*** Exercise data Section Begins ***

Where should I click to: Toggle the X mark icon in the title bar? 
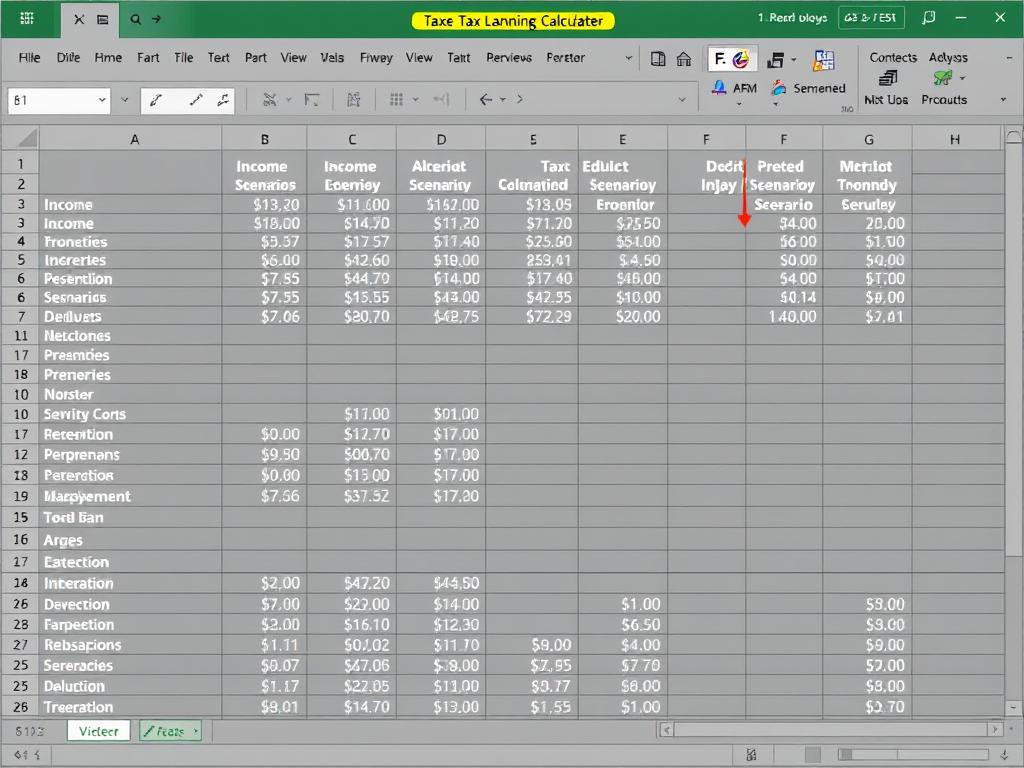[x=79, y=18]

*** Exercise data Section Ends ***
*** Exercise data Section Begins ***

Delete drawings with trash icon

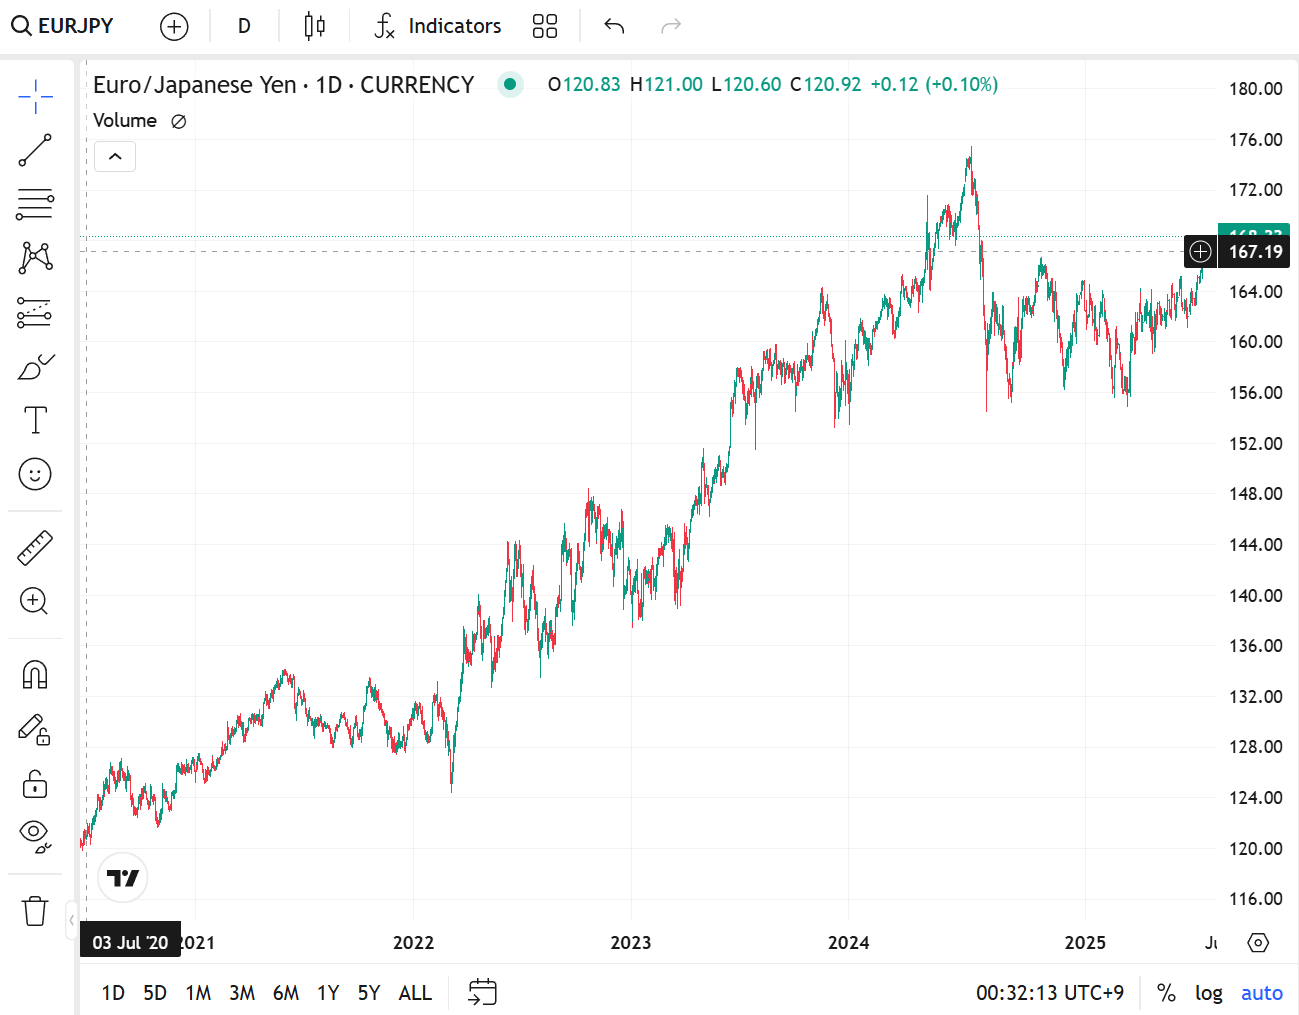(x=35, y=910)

*** Exercise data Section Ends ***
*** Exercise data Section Begins ***

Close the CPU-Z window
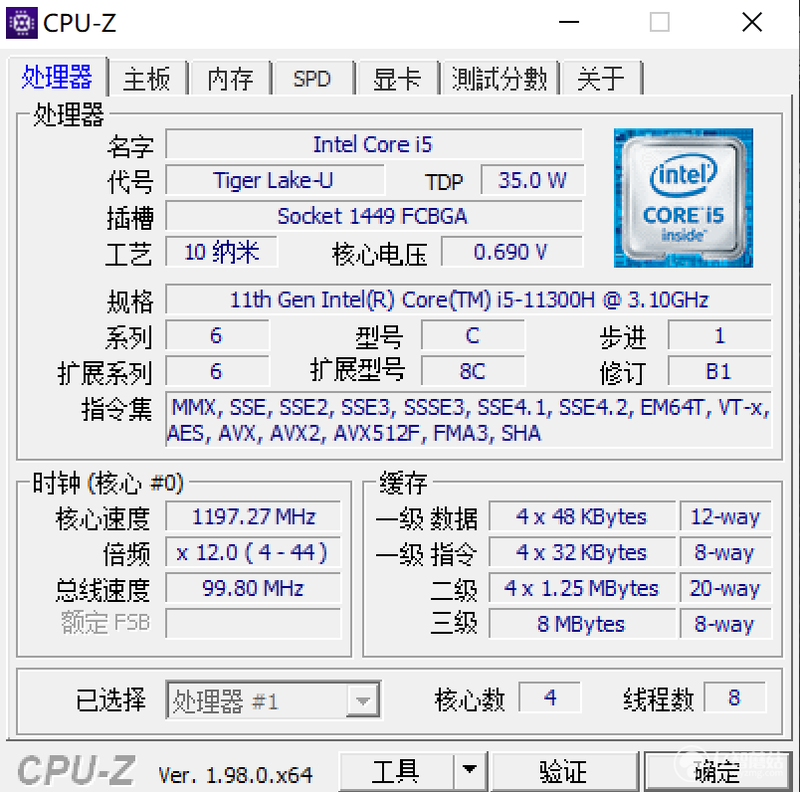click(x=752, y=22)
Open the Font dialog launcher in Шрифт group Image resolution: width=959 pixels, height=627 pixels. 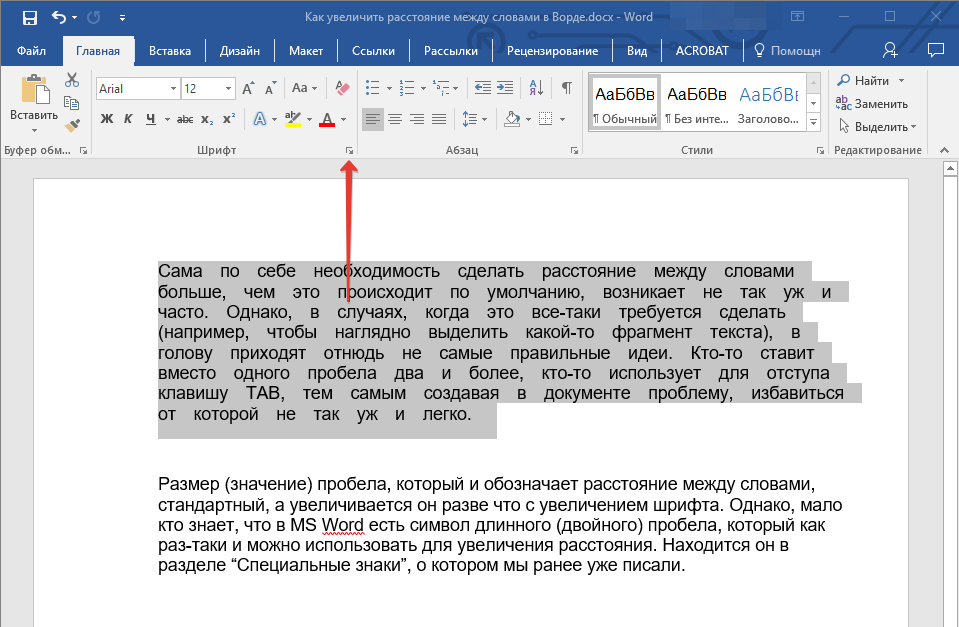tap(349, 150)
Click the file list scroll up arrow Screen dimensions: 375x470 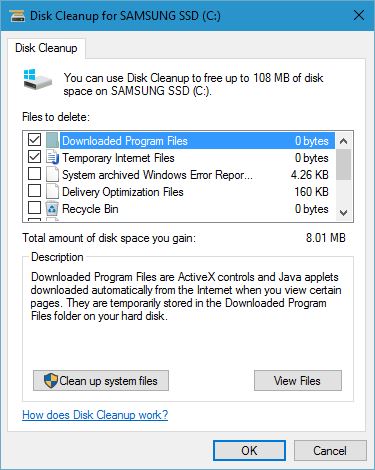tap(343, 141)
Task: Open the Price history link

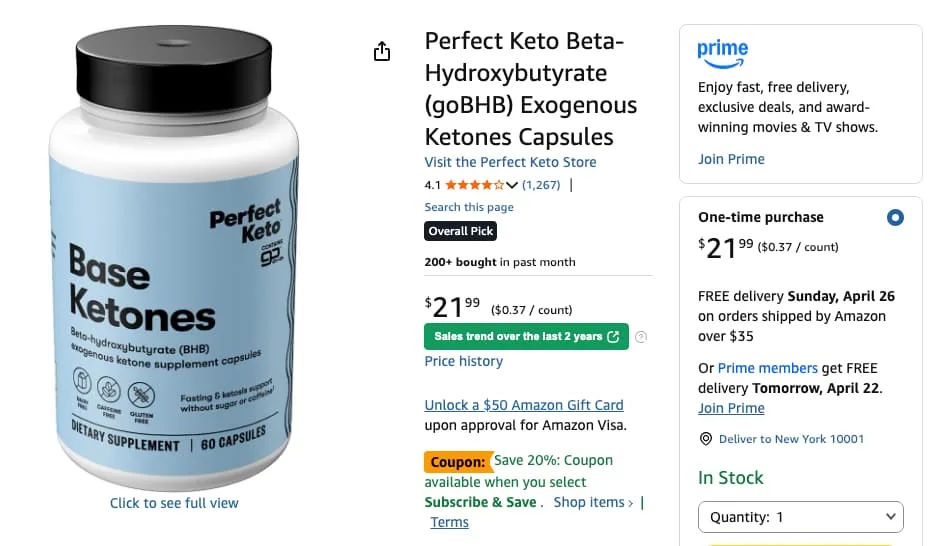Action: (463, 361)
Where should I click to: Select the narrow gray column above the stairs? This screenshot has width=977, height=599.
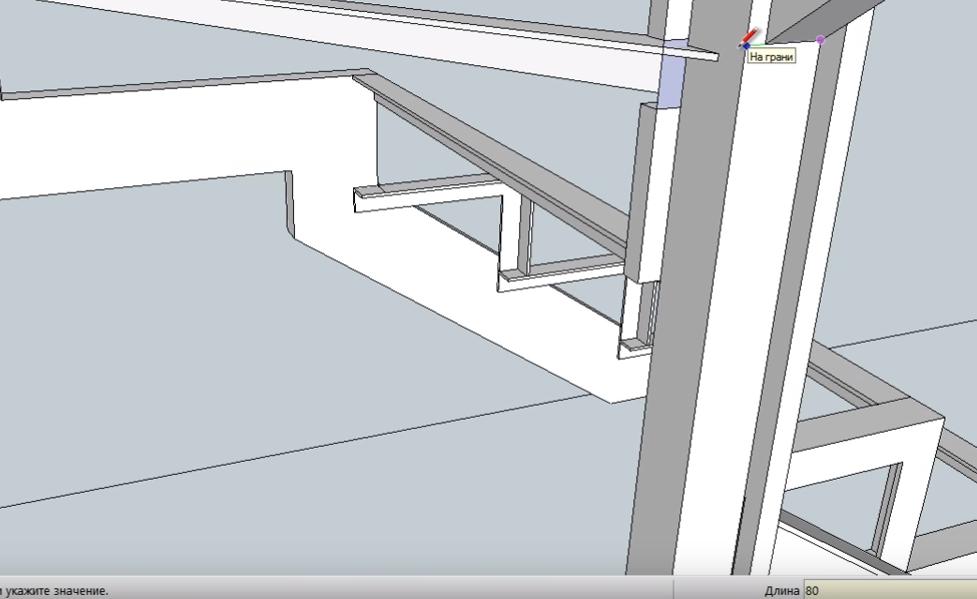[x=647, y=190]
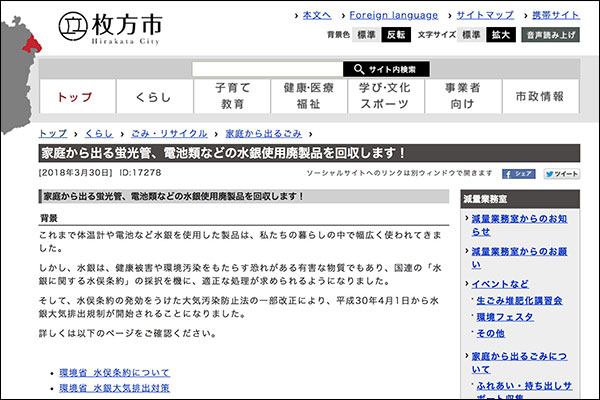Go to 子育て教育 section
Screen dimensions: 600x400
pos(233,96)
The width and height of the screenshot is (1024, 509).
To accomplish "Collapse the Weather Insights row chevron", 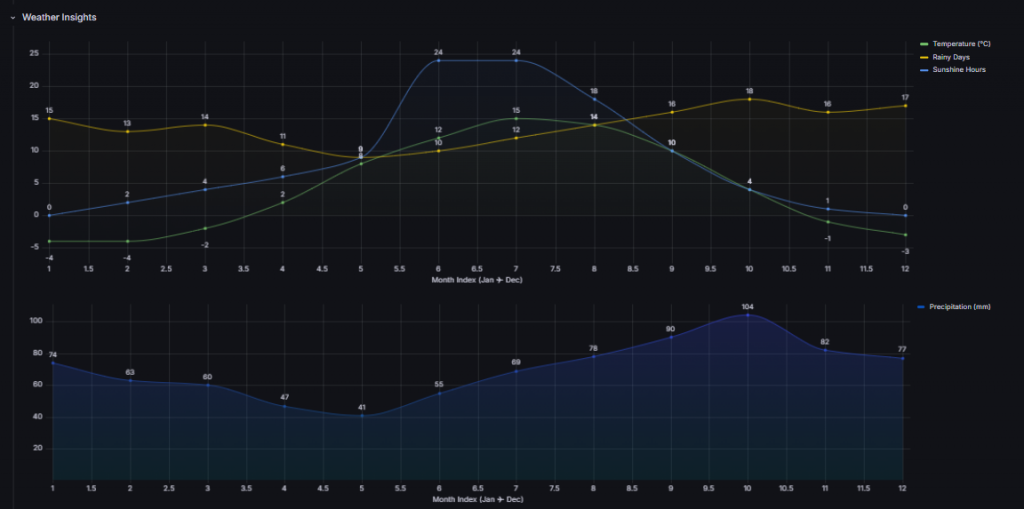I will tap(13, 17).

*** Exercise data Section Ends ***

▶ **Assignment**: Above are some entries. Restate word for word the lines from the one holding "Task: Open the Price history link" through the one holding "The width and", but not the pictures.

▶ **Task output**:
Task: Open the Price history link

Action: (463, 361)
Where should I click to: Select the narrow gray column above the stairs? This screenshot has width=977, height=599.
[x=647, y=190]
Go to 子育て教育 section
Screen dimensions: 600x400
pos(233,96)
The width and height of the screenshot is (1024, 509).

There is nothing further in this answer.